Ask many American historians for a short answer why the CIO was so successful in the 30s, and they may answer: because of the NLRA, hesitance of local, state, and federal governments to take the politically inexpedient step of supporting industry, and, most importantly, a mass of desperate workers imbued with a newfound distrust for the system that had betrayed them. This is essentially the answer Lizabeth Cohen arrives at; she simply takes a circuitous-if enjoyable-path to reach it. She provides a complex, nuanced answer in a place where a simple answer might do. Perhaps she's asking a different question than it appears she is.
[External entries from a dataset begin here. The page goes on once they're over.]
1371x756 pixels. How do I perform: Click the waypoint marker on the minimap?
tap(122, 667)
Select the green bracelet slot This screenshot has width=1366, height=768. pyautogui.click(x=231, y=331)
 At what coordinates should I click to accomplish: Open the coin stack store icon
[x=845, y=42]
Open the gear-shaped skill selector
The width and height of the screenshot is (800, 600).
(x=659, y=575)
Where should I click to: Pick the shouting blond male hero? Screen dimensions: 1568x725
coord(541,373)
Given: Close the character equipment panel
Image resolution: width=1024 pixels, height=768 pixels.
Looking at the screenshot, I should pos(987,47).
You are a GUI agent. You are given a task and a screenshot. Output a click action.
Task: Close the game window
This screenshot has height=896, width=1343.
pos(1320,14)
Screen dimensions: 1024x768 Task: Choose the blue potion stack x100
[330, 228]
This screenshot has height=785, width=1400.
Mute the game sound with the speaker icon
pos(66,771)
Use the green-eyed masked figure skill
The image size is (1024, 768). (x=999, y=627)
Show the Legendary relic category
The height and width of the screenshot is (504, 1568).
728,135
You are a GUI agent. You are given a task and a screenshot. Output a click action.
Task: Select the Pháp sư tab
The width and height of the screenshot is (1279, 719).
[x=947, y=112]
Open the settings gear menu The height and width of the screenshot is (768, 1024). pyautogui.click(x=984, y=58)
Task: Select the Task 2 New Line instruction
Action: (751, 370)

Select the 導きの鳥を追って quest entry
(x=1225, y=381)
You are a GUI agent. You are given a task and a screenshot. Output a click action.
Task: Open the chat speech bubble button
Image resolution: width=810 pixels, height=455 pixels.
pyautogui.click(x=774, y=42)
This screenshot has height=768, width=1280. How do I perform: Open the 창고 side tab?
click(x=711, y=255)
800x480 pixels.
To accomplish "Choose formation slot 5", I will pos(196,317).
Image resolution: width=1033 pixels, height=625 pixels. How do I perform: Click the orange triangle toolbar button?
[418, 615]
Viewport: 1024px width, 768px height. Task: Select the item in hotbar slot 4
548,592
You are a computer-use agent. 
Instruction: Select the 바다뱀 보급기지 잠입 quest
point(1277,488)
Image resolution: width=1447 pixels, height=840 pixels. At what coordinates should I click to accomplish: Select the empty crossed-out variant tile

The title of her book, Making a New Deal: Industrial Workers in Chicago, 1919-1939, implies that she's looking at a topic broader than the unionization of Chicago factories, but by bookending her many salient and though-provoking claims with the tales of 1919's failed strike and the CIO's ascendancy in the 1930s, she is limiting the scope of her book far too narrowly. Nonetheless, nothing is intrinsically wrong with any of Cohen's arguments and she provides a fascinating window into the mind of America's urban, industrial workforce during the depression.
Customer Rating:      Summary: In-depth Analysis of Chicago and Chicagoans Comment: Cohen's work based on her Ph.D. Dissertation at UC-Berkeley proves to be a comprehensive, engaging, and insightful look into popular culture in 1920s and 1930s Chicago. She moves seamlessly from labor history to cultural history to ethnic history without losing the reader by including helpful charts, figures, and photographs. Her section on the nature of mass media and mass consumption undoubtedly provides evidence of her writing style in The American Pageant. Cohen does not create a delineation between immigrants that came to the area and natives of the Chicago area, which goes a long way in terms of bias. She covers African-Americans, Polish, Italians, and Jews without being critical one way or the other. Each chapter seems to be able to live by itself, which gives the book a flavor of being a compendium of papers instead of a conjoined work. All in all, Cohen does a wonderful job examining Chicago and Chicagoans whatever their ethnicity may be.
Customer Rating:      Summary: Outstanding view of workers in Chicago between the wars Comment: Making a New Deal is an absolutely incredible look at workers during the Interwar period in Chicago. Cohen has crafted a monumental work that not only covers workers political and union organization but also covers the changes in their lives resulting from societal changes such as the advent of radio and the chain store. What's particularly appealing and interesting about this book is also what it says about modern times. Cohen discusses that due to the advent of radio and national networks, fewer workers got their local and world news from ethnic newspapers or other papers in Chicago. As can be seen from this, the current lement concerning the consolidation of newspapers, TV and radio stations isn't new, it began even in the 1930s. Also interesting is how many immigrant parents worried about their children becoming influenced by American culture that they did not understand, particularly clubs, dance halls and radio music. Cohen's work is profoundly important and most of the book is a great read.
Customer Rating:      Summary: A superior book on labor, ethnicity, and politics Comment: A well-researched and original book describing the shifting allegiances of Chicago workers from ethnic help societies to their welfare capitalist employers to finally the US government. In addition to the subject of the growing labor movement, the book is also a great survey of the various ethnic/racial groups of 1920s Chicago and their differing experiences with Americanization. There is a book I would like to recommend as a virtual "sequel" to this one. The Origins of the Urban Crisis by Thomas Sugrue. While Cohen's book is about the creation of the New Deal coalition in the factory neighborhoods and towns of Chicago, Sugrue's book is about the disappearance of the factories and the departure from the Democratic coalition in the 1960s of the same groups who joined it in the 30s. Sugrue's book also won a Bancroft prize and if you like one you will surely like the other.